> [To do]: Below are some entries; reproduce them exactly and leave every picture out.
○ ○ ○ ○ ○ ○ ○
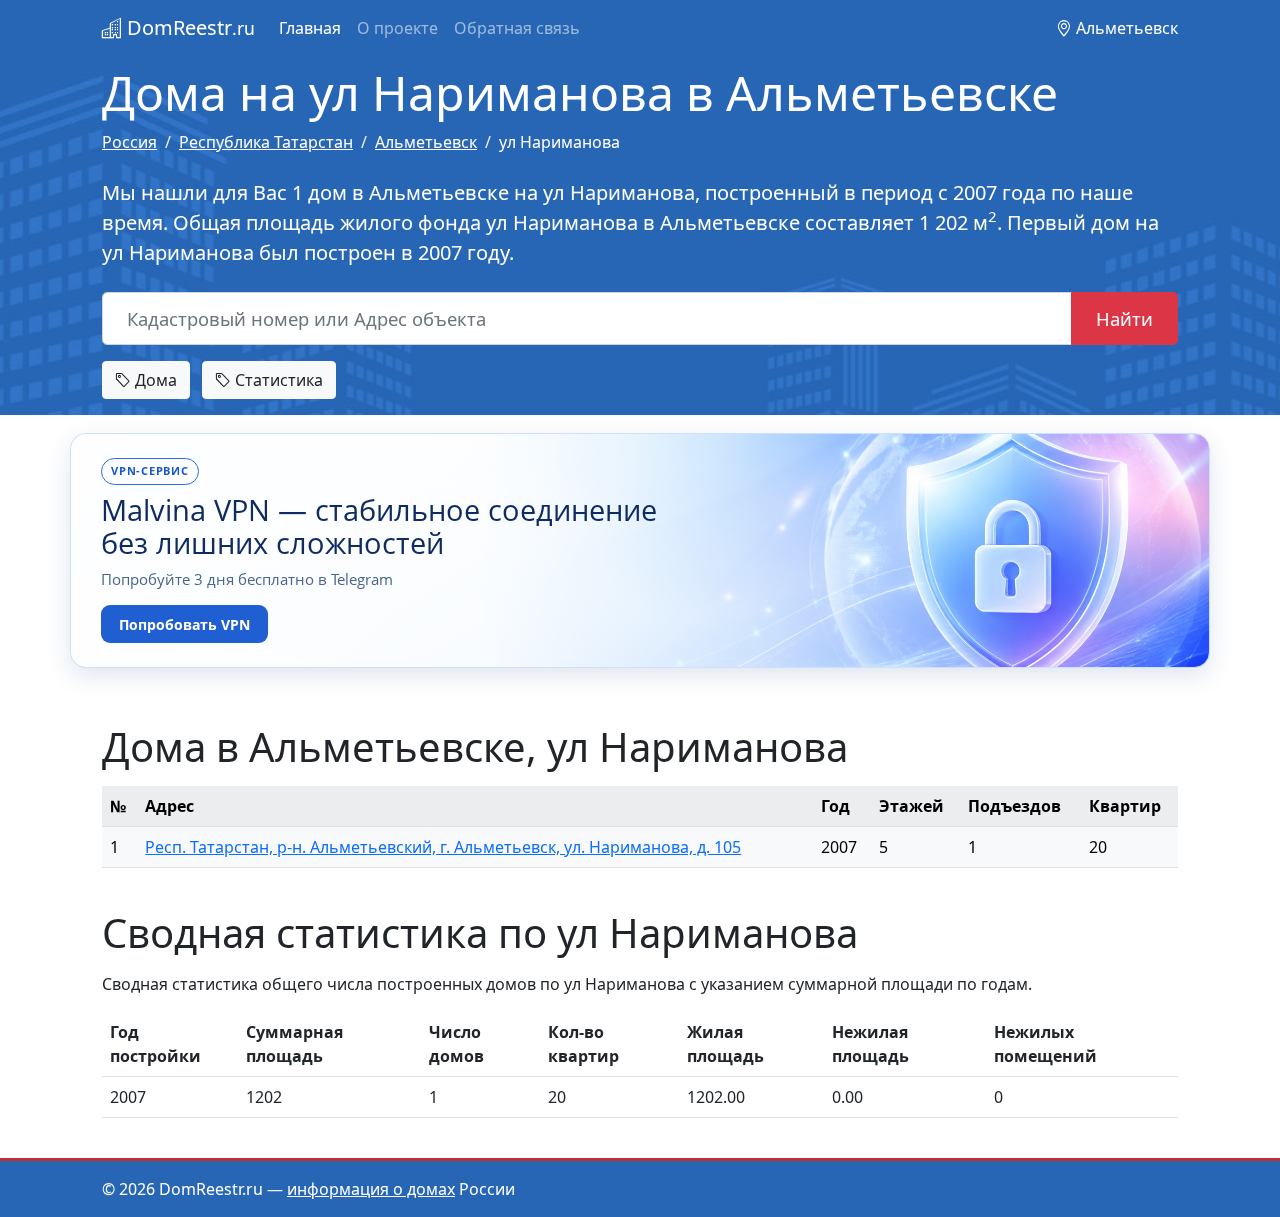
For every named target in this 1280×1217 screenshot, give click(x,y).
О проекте (397, 28)
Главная (310, 28)
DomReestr (188, 27)
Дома (154, 380)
○ ○ ○ ○ ○ ○ ○
> [Answer box]:
For every named target in this 1280×1217 screenshot, give click(x,y).
О проекте (397, 28)
Главная (310, 28)
DomReestr (188, 27)
Дома (154, 380)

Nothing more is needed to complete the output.